Summit Lodging, LLC v. Jones, Spitz, Moorhead, Baird & Albergotti, P.A., 176 N.C. App. 697, 627 S.E.2d 259 (2006)

NC: Underlying Real Property Transaction

Student Contributor: Vanessa L. Wachira

Facts: Clients, non-residents of North Carolina, retained a South Carolina-based firm (“Attorneys”) to organize a North Carolina limited liability company for the purpose of purchasing, owning, and operating an inn in North Carolina. Attorneys represented Clients in connection with the transaction by communicating with the Seller and preparing the documentation. Because Attorneys were licensed to practice in SC, they contacted an NC attorney to serve as counsel for Clients in the actual purchase transaction. At the closing, Clients signed a promissory note for nearly the entire purchase amount, “which provided for a maturity date of one year.” When Clients defaulted, they negotiated extensions with Seller and prepared a proposal to restructure the debt.

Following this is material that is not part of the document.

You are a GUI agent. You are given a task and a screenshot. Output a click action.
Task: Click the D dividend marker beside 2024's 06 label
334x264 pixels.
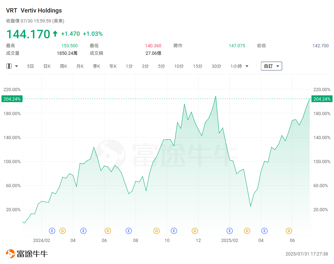[x=108, y=231]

To restructure the debt, Attorneys negotiated an arrangement in which one of Seller’s affiliates (“Affiliate”) would loan to Clients part of the sum needed to satisfy their indebtedness. The loan was to be personally guaranteed by Clients. Attorneys presented the agreement to Clients, who then executed the new promissory note. When Clients defaulted on the loan, Affiliate sought to collect from Clients personally. Although North Carolina statute (N.C. Gen.Stat. § 45-21.38 (2001)) prohibits deficiency judgments where a mortgage on real property represents part of the purchase price, because Clients had executed the new note with Affiliate, that portion of the debt became unsecured, with personal guarantees not subject to the statute. Clients brought suit for legal malpractice in NC, alleging that Attorneys failed to inform them of this consequence of the debt restructuring. Attorneys filed a motion to dismiss for lack of personal jurisdiction.

Issue: Whether personal jurisdiction can be established in a legal malpractice claim brought against non-resident lawyers by non-resident clients.

Ruling: Yes. In NC, plaintiffs establish personal jurisdiction by claiming “(1) that they suffered an injury within North Carolina which arose out of a defendant’s acts or omissions outside the state; and (2) that at or about the time of the injury, “solicitation or services activities were carried on within [NC] by or on behalf of defendant.” N.C. Gen.Stat. § 1-75.4(4) (2004). Here, Clients’ company, a North Carolina corporation, was injured when Attorneys failed to advise them of the anti-deficiency statute. This failure occurred in South Carolina, satisfying the foreign act requirement. During this time, Attorneys provided legal services to Clients to secure loan restructuring with two NC companies. Thus, Clients had made out a prima facie case for personal jurisdiction pursuant to the long-arm statute. Furthermore, although Attorneys were not physically present in North Carolina, they represented Clients’ corporation, a North Carolina company, “from its inception,” satisfying due process’s ‘minimum contacts’ requirement.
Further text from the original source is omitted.